- Your tasks -
A: According to the passage on MOB's move to Azure Virtual Desktop, how many locations does MOB have?
B: Using the passage on MOB's move to Azure Virtual Desktop, explain why the IT team at MOB now has more time.

- Supplied passage -
- Opening Delimiter -
With so much of its workforce operating remotely and the main data infrastructure of the organization now hosted in the cloud, MOB started looking for a remote working desktop infrastructure that would support its nurses and social workers to deliver vital services in remote settings.
“We have 12 different locations and we need our people in all of those locations to have access to a centralized source of data, so they can best support our patients,” says Erdal. “Azure Virtual Desktop was the logical step.”
It is a solution that comes with a number of benefits. “All our employees can work remotely now,” Erdal says. “If they work from home, they can just click on a link on our website and have all the desktop functionality they need, as if they were at the office. If they are in the field then they can scan documents on their smartphones without having to go to an office.”
Ease of use is also critically important for MOB’s diverse workforce. “If you’re a care worker working in the field and you only need a single sign on to access multiple different applications and services, then that is a huge plus,” says Erdal. “And some of our care workers are only recruited the night before they deliver their first services, so they can be onboarded very easily with AVD, without even having to come into an office.”
Another key consideration is security and privacy, because the system needs to integrate patient data. “Microsoft has the security tooling needed for such an environment,” says Boonstoppel. “And it integrates with everything MOB is already using.”
“Our healthcare workers can access the electronic patient system from anywhere, on their smartphones,” adds Erdal. “So they are able to log their activities and if they need to create a letter or anything like that, then they can put it in the system for a follow-up action.
“It also enables our healthcare workers to use their smartphone to check things ahead of time,” he continues. “The night before a visit they can check what kind of medication the client needs. So they can access all sorts of data via their smartphones, and all securely.”
It is clear that the solutions MOB is using are already having an impact on the vital services it provides for its patients. “They have less paperwork and less need to come into the central offices, which means they can spend much more time with the patients.”
Similarly, the IT team at MOB suddenly find themselves with more time. “When we have an issue, we can now just log a ticket with 3fifty, rather than having to sort out the issue ourselves as we used to. That gives us much more time to focus on innovations and improvements.”
One such improvement focuses on adoption of the collaborative tools used by the company’s healthcare workers. “Microsoft Teams is also installed on the AVD environment,” says Erdal. “But not everyone is using it to its full potential. So the next phase for us is to help to increase adoption of Teams, to enhance collaboration between our teams.”
Even without such improvements, the success of MOB’s unique brand of healthcare provision looks set to continue to grow – a testament as much to the quality of the service, as to the need for it.
“We give vulnerable people the opportunity to independently participate in society,” says Erdal.
“By 2023, we will have six more MOB centres open across the Netherlands. And I think that the reason we are growing so fast is because of the need for this type of special care, which truly understands your background and your preferences, based on your cultural differences,” he adds.
“It is a huge inspiration for us to continue to do what we do.”
- Closing Delimiter -
- Supplied records -
- Opening Delimiter -
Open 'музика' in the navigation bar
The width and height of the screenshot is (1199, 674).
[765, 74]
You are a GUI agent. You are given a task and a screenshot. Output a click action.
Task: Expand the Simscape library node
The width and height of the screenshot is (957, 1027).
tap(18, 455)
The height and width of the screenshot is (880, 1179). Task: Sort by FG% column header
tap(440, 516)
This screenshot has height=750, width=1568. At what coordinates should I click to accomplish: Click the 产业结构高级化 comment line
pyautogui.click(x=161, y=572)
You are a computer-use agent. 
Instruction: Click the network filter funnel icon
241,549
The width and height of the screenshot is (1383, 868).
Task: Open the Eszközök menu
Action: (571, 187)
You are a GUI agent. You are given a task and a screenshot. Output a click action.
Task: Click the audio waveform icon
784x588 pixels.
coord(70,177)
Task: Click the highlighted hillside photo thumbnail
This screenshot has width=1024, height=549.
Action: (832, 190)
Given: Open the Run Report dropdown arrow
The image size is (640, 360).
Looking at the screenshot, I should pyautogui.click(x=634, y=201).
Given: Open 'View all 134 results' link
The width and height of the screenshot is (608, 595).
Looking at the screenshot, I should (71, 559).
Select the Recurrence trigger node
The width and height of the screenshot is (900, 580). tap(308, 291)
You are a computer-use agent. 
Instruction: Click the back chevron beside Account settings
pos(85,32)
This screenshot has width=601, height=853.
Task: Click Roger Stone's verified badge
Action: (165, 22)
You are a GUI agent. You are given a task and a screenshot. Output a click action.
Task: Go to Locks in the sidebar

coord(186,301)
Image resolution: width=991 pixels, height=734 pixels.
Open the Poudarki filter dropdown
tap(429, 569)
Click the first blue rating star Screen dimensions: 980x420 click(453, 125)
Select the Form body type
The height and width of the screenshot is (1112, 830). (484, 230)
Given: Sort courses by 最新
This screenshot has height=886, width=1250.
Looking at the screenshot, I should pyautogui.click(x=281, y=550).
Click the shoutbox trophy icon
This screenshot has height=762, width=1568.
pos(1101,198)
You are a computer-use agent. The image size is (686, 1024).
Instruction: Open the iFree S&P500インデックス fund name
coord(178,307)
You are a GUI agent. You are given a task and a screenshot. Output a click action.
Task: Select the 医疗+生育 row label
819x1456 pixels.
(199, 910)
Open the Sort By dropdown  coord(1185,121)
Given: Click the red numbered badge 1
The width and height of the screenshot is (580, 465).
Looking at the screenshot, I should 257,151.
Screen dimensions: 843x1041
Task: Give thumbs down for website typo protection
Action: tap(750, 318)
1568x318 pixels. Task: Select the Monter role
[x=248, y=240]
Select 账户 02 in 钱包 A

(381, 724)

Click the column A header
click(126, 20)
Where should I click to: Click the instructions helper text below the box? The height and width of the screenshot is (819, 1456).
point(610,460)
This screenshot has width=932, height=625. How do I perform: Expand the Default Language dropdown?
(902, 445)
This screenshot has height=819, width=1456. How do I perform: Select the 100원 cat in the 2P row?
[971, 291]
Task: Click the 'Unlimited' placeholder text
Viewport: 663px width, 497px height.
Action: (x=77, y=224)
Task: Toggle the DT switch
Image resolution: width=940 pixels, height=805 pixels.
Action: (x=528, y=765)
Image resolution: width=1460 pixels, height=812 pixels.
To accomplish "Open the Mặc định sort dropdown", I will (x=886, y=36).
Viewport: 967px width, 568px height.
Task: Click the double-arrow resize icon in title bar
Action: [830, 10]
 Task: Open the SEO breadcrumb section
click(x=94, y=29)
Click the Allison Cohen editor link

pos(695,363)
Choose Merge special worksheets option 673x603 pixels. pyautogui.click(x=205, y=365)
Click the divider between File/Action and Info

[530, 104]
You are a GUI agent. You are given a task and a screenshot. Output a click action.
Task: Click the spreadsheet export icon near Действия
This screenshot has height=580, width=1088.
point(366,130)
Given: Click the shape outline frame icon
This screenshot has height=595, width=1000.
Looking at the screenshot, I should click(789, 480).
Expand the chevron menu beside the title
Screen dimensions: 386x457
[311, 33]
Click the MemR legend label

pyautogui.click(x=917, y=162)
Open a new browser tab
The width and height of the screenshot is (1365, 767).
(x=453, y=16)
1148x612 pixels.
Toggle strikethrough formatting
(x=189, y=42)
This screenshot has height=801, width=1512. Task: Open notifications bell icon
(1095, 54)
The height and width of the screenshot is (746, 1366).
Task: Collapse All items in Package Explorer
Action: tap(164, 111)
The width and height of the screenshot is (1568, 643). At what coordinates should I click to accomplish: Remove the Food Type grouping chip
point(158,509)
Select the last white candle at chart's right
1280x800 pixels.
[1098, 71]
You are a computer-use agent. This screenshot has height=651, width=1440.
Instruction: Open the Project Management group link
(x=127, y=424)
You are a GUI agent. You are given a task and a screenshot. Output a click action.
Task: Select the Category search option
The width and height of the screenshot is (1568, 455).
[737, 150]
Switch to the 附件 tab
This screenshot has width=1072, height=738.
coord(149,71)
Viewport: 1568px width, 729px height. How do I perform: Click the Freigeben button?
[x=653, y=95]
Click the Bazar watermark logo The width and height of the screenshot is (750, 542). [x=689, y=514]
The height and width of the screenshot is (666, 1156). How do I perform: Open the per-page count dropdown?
- Closing Delimiter -
- Solution set -
A: MOB has 12 different locations.

B: When an issue comes up, the IT team can now log a ticket with 3fifty instead of sorting out the problem themselves, as they used to. That frees up time for them to focus on innovations and improvements.